### Exercise brief
Could you repeat the entries below exactly, but only from the line with "The height and" through the line with "The image size is (868, 1387).", and without any picture?

### Data for analysis
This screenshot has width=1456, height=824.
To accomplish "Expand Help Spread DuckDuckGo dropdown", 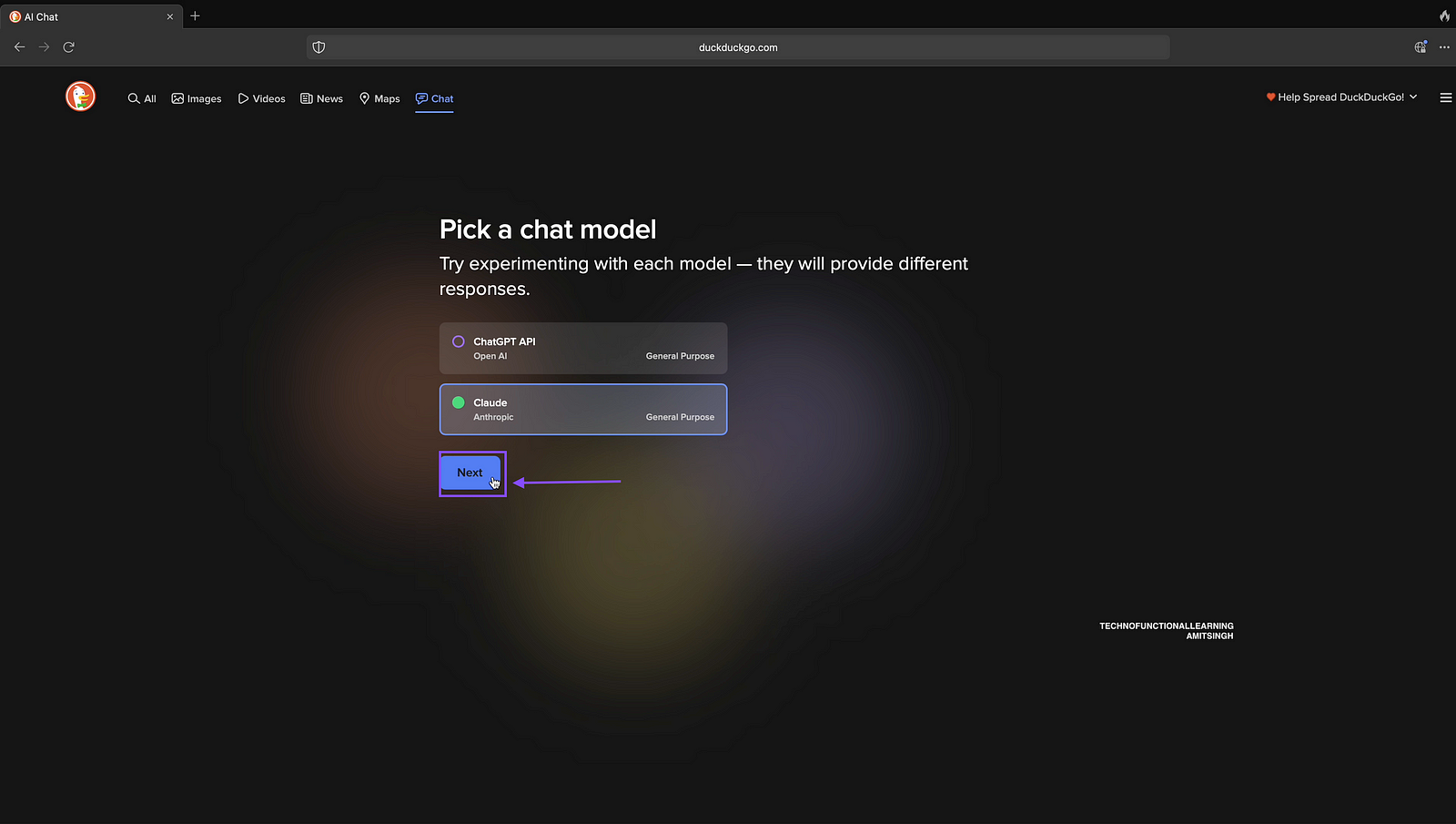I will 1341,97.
==
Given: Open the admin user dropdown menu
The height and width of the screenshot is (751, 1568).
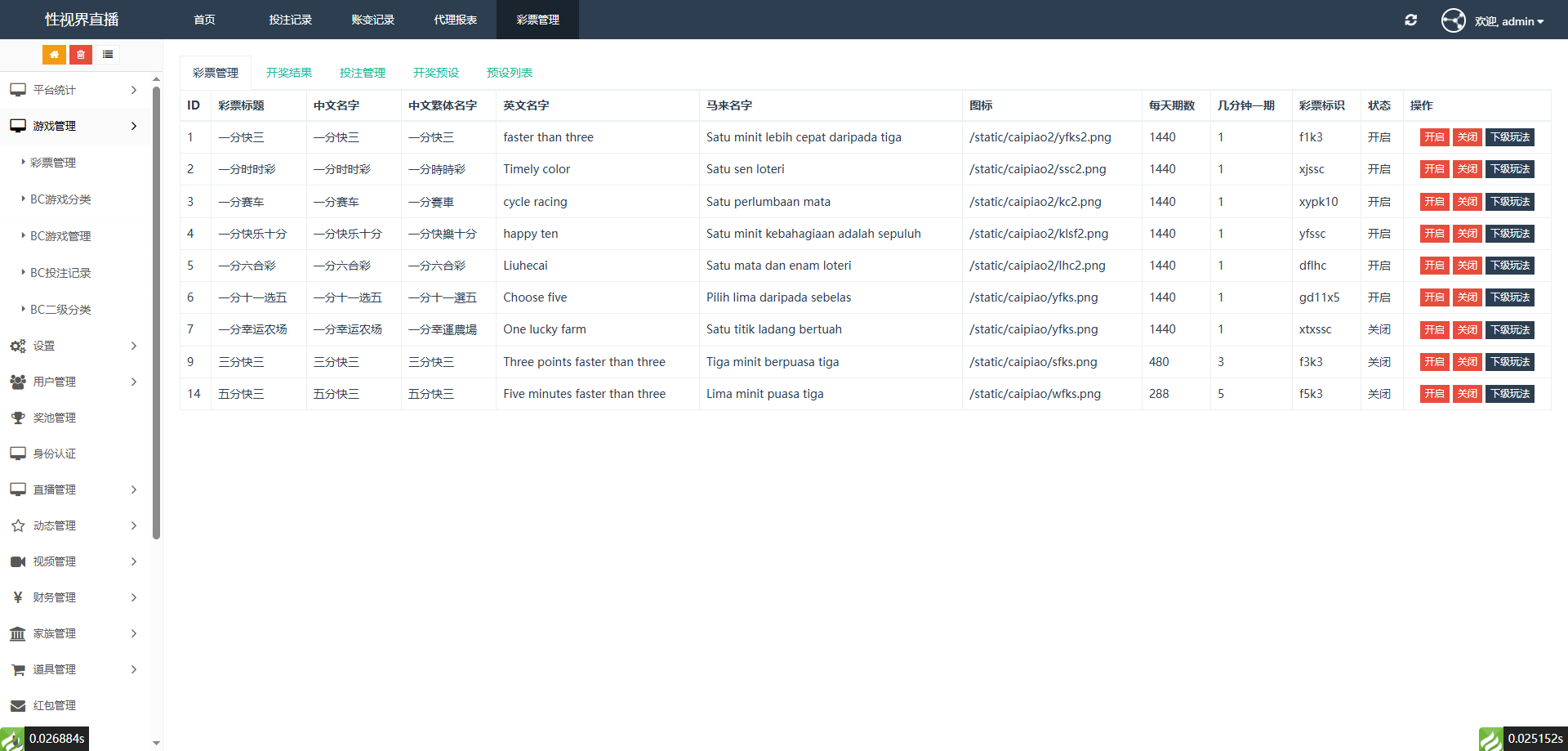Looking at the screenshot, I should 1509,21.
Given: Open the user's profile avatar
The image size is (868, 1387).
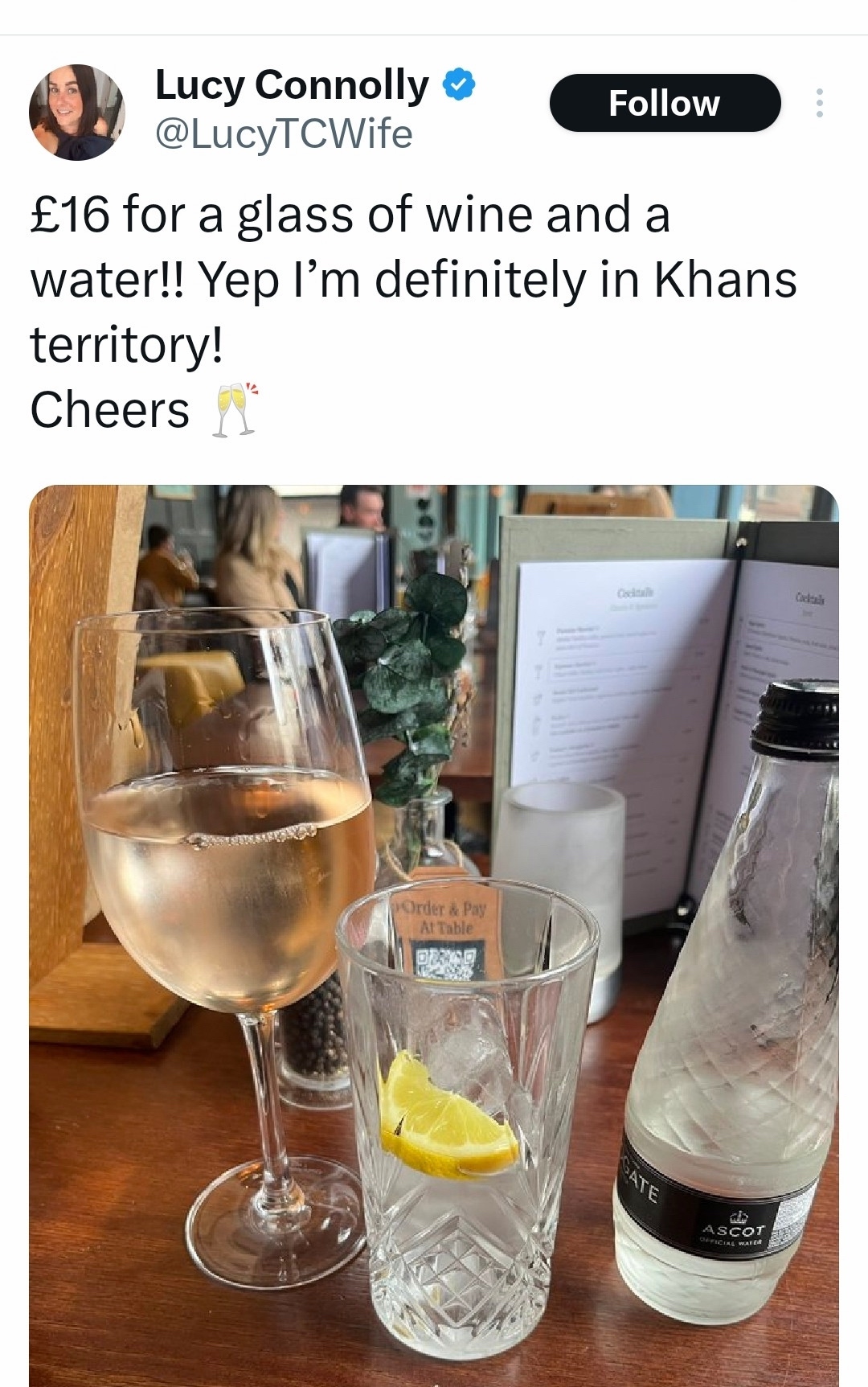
--
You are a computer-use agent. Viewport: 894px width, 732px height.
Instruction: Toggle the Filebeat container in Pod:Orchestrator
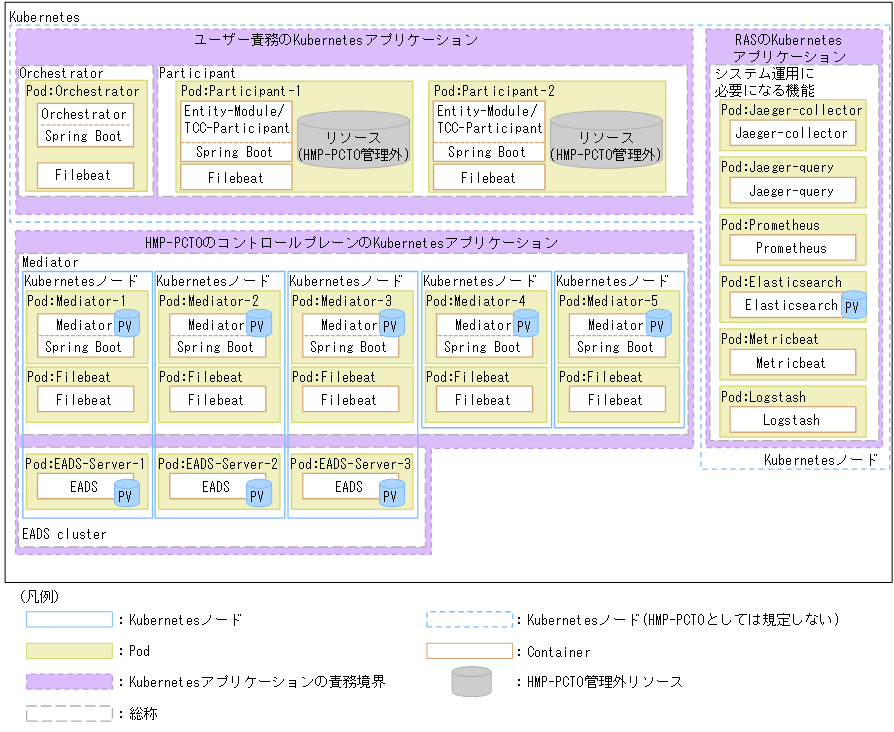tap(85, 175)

### Your solution
The height and width of the screenshot is (751, 1568).
Looking at the screenshot, I should 1509,21.
Given: Open the user's profile avatar
The image size is (868, 1387).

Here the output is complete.